Abstract
Densification of the tungsten carbide-cobalt system has been investigated by determining the effect of the principal sintering variables-composition, temperature and time of sintering, particle size, ball-milling-and by studying the processes that occur. Considerable shrinkage takes place during heating, before the eutectic temperature is attained. A 9% cobalt alloy sintered entirely in the solid state to give comparable density and mechanical properties to those attained by liquid-phase sintering, but the sintering time was increased by a factor of 10. Densification proceeds from nuclei created by ball-milling, which packs the porous cobalt agglomerates with tungsten-carbide particles; if the cobalt particles are only mixed with the tungsten carbide, then on sintering they flow out into the matrix leaving behind voids that do not fill.

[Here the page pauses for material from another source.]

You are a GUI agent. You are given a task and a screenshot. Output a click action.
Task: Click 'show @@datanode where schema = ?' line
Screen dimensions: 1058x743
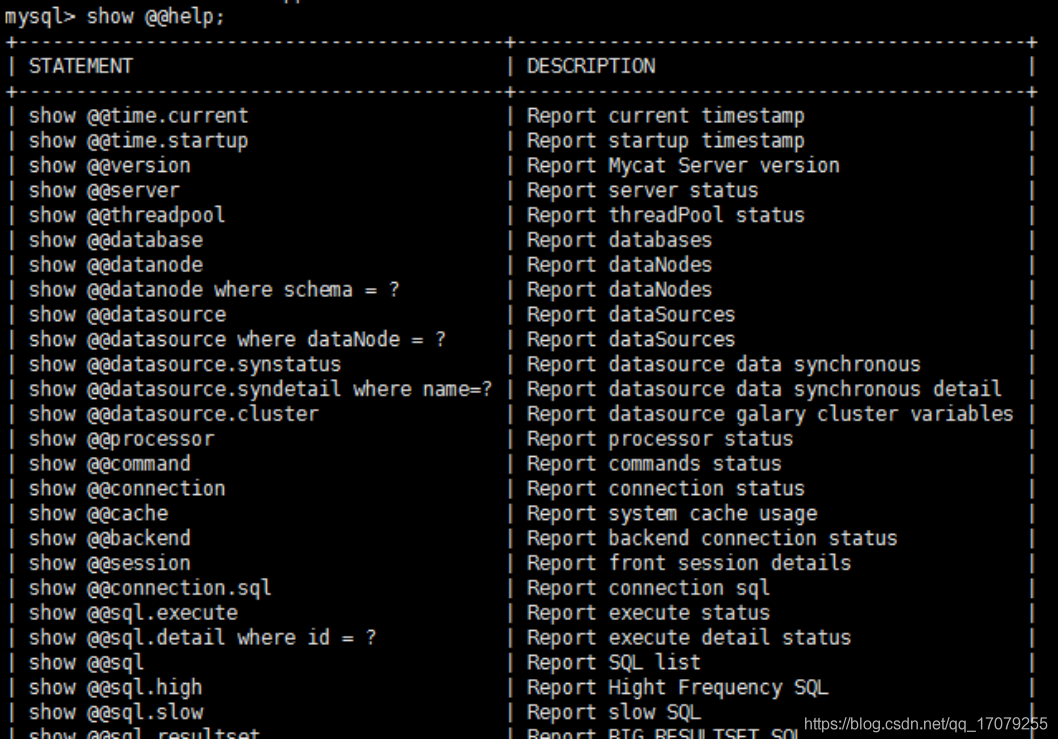point(214,290)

Densification is characterizedby two features: first, tungsten-carbide particles cement together with cobalt between grains to form clusters and filaments; secondly, the clusters and filaments contract. The solubility of the tungsten carbide in the cobalt is important, since densification occurs far less rapidly when copper is used as the binder phase. Shrinkage can virtually cease before the compact is fully dense, either because voids form as a result of unsatisfactory mixing, or, with a small amount of cobalt, because the periphery of the compact sinters to full density before the interior, preventing further overall densification.
Notes
* Manuscript received 25 October 1966.